— begin SOURCE PASSAGE —

# How to sit the canter?



## Astraeus

I used to have this problem too but how I think of it is that I want to sink into the saddle by imagining that my legs are long enough to touch the ground. And then I usually just consciously think of relaxing, especially my lower back and then letting my hips follow the motion. It takes awhile to get used to but I did a lot of sitting trot without stirrups and that really helped me follow the motion of the horse better.


----------



## TXhorseman

Bouncing out of the saddle during the canter is generally the result of tension in the rider. Try to relax and “flow” with the horse’s movements.

It is easiest to learn to balance and move with the horse at the walk. The problem is that it is so easy to stay on a horse that is walking that most people do not pay much attention to what is happening and what they are doing. 

If you want to improve your riding, try to really feel what is happening when your horse is walking. First, get some help from an observer who can give you feedback as to how you are sitting. Until we learn how sitting well should feel, we may deceive ourselves. 

As you learn to sit in relaxed balance at the walk, try to feel how your horse is balanced. Where is its center of balance? Where is your center of balance? Is your center over your horse’s center? Realize that the horse’s center is constantly changing, so you must remain relaxed and moving to keep your center over your horse’s center. When your horse canters, your movement must become much greater to follow your horse’s movement, so be sure you can do it well at the walk first.

Release any unnecessary tension in the muscles throughout your body. Think of balance and freedom of movement. Let gravity do its job and pull your center of gravity downward. This will make your seat very stable. Let the bones of your spine support your weight so your muscles can relax. Moving in relaxed balance at the walk should be a very pleasant feeling. This should, eventually, carry over to the canter.

When you do canter, try to keep this feeling of relaxation. Let your pelvis rock in movement with your horse’s back as your upper body balances above it. Keep the muscles of your arms relaxed, so the angle between your upper and lower arms can open and close and your hands can follow the motion of your horse’s head.

Any relaxation, balance, and stretching exercises you do when not riding can only help develop the freedom of your body to do this when riding.


----------



## lostastirrup

Sometimes dropping your stirrups helps. Imagine your body connected perpendicularly through your spine to your horse's. Let the small of your back bow with the motion and be sure your body moves with the horse forward and backward and not side to side. let your abdominal muscles relax and absorb the motion. Stretch your legs long and loose and 'lift' your hips lightly upwards. Your loose joints are going to turn your body into a spring that can easily adjust to the motion of the horse.


----------



## Gossalyn

I want to start by saying, all the advice in the world is not going to help you get there all the way... just ride ride ride ride ride... is really the answer.

i remember trying to relax but then still bouncing and i was relaxed but my hips didn't understand the rhythm enough yet to go with it.  which lead to a cycle of bouncing, tensing.. trying to relax.. bouncing. 

here are my tips though:
Sit on the pockets of your 'pants' (breeches don't have any, but whatever )

— end SOURCE PASSAGE —

» STATED GOAL:
Please copy the canter thread again, starting at "If you want" and ending at "the walk first.", but change "observer" to "instructor".

— begin DATA EXTRACT —

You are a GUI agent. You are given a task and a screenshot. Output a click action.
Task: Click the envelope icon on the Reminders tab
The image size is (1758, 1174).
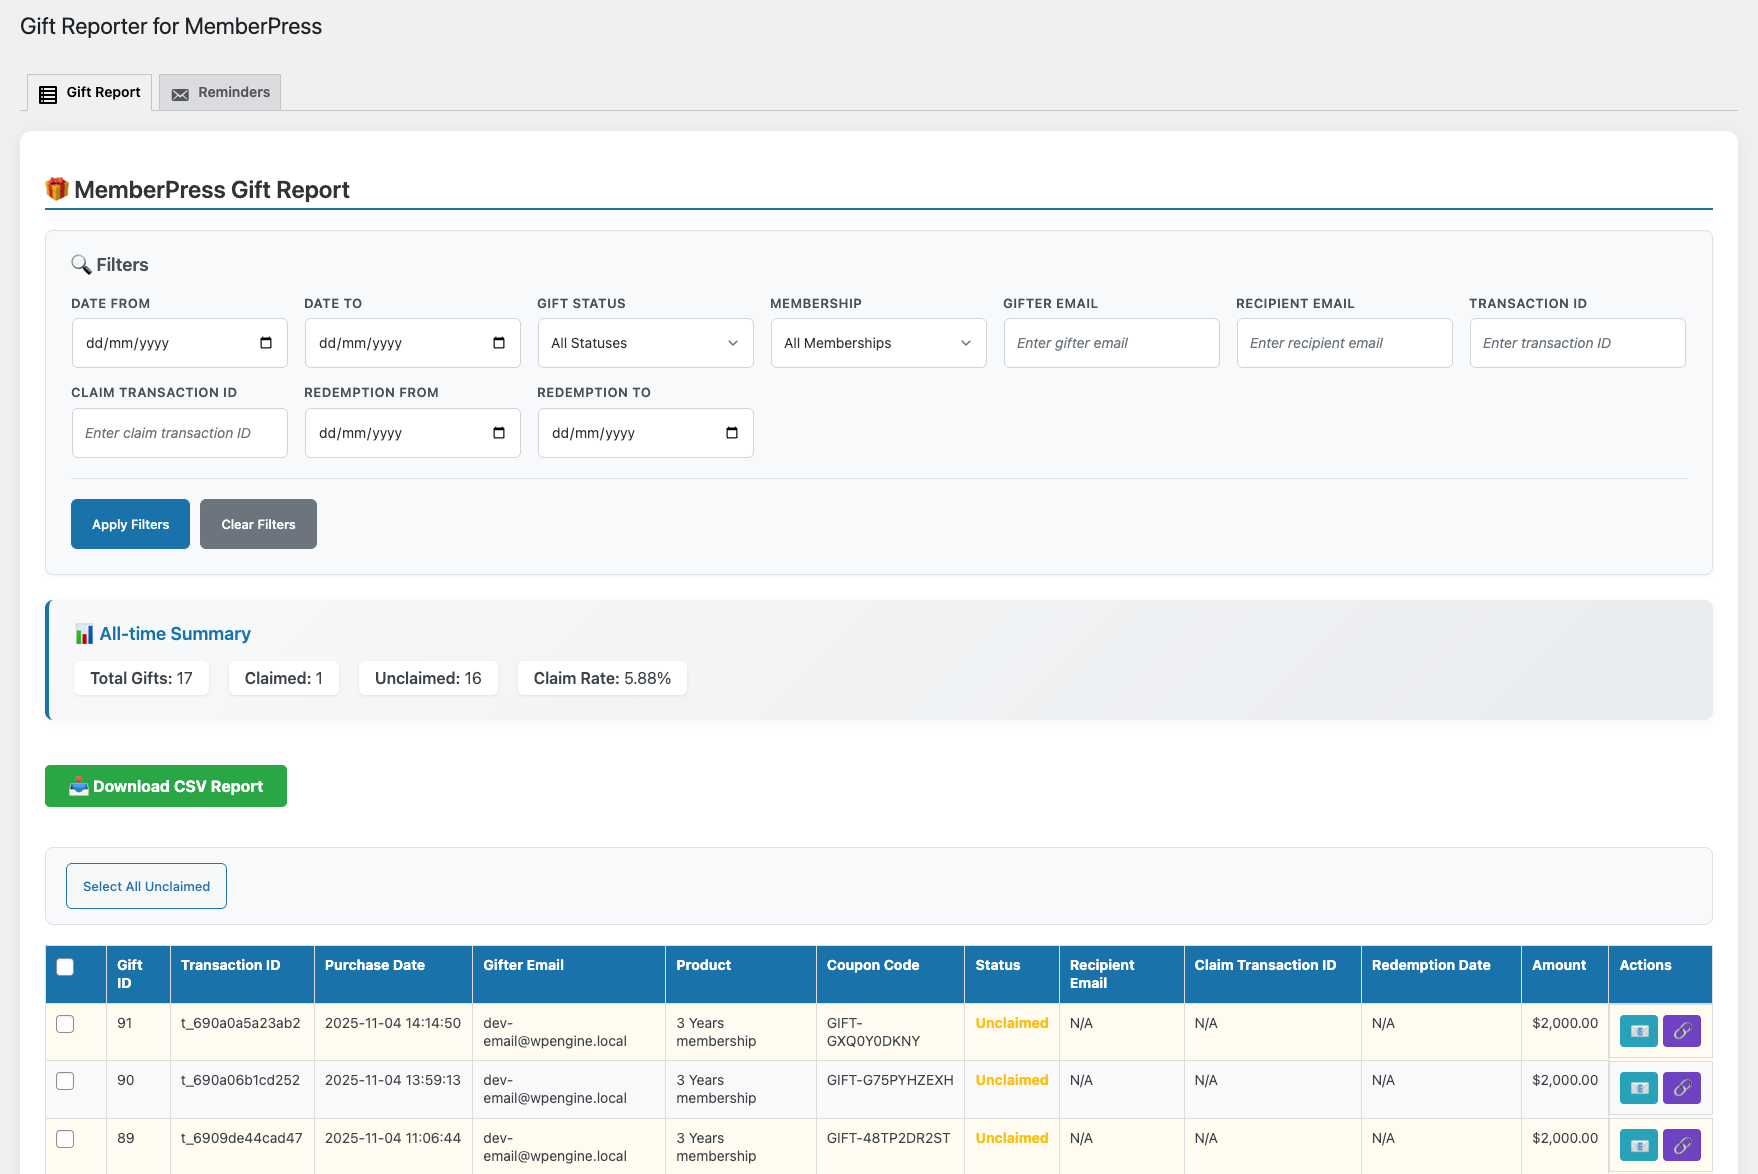(x=180, y=92)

— end DATA EXTRACT —

» ANSWER FOR THIS EXERCISE:
If you want to improve your riding, try to really feel what is happening when your horse is walking. First, get some help from an instructor who can give you feedback as to how you are sitting. Until we learn how sitting well should feel, we may deceive ourselves. 

As you learn to sit in relaxed balance at the walk, try to feel how your horse is balanced. Where is its center of balance? Where is your center of balance? Is your center over your horse’s center? Realize that the horse’s center is constantly changing, so you must remain relaxed and moving to keep your center over your horse’s center. When your horse canters, your movement must become much greater to follow your horse’s movement, so be sure you can do it well at the walk first.